What is needed: Among the lines of the data, copy those that hold "адресной".

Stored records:
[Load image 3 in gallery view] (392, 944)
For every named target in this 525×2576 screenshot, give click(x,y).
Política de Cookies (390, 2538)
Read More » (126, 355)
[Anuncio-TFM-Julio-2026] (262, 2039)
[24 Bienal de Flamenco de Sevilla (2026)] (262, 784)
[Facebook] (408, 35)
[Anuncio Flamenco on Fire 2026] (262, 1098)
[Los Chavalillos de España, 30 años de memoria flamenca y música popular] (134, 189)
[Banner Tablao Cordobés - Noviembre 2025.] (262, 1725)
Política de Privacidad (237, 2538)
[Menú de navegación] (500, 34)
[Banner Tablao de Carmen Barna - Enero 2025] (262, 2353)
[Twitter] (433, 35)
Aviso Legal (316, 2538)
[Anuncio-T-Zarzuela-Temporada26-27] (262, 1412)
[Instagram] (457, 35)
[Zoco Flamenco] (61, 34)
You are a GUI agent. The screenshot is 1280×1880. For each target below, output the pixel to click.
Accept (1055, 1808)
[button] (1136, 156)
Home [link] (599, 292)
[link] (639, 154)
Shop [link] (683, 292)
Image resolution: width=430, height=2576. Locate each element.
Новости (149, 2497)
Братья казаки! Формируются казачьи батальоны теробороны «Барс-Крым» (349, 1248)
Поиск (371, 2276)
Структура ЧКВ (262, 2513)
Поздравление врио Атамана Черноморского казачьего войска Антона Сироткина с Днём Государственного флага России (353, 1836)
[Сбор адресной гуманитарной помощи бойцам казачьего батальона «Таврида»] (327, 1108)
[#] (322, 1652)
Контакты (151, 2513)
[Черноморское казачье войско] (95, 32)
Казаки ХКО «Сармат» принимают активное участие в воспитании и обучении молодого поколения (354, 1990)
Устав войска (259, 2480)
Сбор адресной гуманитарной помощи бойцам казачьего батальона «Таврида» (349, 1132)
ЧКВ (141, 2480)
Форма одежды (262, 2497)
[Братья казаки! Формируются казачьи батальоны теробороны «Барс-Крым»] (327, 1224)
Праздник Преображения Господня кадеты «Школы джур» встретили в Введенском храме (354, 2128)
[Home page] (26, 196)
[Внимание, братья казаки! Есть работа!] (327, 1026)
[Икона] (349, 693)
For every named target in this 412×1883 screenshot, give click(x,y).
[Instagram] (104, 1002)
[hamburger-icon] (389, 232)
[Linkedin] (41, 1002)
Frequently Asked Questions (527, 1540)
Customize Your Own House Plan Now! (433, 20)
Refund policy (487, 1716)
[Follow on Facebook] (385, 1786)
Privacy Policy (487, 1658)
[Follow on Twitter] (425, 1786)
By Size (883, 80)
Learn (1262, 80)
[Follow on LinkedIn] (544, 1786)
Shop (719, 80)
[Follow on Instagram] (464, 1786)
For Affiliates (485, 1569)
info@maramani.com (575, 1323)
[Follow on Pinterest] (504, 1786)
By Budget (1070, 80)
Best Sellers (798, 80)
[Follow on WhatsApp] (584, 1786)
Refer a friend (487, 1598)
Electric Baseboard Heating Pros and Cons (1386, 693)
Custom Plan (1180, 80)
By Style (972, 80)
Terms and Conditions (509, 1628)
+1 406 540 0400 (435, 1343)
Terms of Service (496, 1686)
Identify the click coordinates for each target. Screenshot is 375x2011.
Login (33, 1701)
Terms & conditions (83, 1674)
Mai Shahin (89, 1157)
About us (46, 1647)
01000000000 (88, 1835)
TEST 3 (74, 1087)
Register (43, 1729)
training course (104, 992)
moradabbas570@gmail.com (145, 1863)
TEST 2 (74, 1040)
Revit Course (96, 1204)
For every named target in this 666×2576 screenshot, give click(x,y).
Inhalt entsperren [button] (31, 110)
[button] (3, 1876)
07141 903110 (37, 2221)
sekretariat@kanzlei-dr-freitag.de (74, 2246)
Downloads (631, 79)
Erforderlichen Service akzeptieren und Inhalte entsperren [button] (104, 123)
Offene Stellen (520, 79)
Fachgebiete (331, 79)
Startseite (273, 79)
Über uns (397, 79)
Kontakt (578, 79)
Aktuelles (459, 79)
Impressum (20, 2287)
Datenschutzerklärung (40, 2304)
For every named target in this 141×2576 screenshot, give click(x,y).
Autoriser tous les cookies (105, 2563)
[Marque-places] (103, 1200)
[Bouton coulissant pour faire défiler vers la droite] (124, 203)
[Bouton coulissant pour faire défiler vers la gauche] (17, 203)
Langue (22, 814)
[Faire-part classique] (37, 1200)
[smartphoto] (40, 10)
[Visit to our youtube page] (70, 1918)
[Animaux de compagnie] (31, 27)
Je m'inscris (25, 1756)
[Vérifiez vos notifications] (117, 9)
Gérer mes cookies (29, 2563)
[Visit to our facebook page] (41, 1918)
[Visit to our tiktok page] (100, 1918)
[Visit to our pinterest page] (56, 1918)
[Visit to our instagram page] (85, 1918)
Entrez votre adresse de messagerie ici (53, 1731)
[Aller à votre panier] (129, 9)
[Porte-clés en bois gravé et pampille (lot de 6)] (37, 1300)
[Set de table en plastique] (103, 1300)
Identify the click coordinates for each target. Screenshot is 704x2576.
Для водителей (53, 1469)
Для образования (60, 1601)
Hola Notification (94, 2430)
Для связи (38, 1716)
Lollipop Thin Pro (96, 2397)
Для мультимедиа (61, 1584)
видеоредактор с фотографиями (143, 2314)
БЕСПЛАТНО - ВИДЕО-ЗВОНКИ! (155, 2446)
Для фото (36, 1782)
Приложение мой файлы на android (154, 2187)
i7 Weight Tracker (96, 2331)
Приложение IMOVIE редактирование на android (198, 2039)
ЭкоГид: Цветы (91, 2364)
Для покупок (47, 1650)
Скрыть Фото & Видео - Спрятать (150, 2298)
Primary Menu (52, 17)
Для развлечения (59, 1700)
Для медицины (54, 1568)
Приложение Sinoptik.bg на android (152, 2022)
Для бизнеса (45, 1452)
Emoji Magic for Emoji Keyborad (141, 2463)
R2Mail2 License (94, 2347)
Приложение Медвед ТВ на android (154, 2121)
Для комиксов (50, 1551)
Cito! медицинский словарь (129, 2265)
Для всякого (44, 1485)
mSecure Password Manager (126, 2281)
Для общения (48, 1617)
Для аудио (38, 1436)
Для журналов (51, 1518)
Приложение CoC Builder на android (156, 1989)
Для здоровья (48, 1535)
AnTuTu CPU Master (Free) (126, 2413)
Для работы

The completed task:
[Сбор адресной гуманитарной помощи бойцам казачьего батальона «Таврида»] (327, 1108)
Сбор адресной гуманитарной помощи бойцам казачьего батальона «Таврида» (349, 1132)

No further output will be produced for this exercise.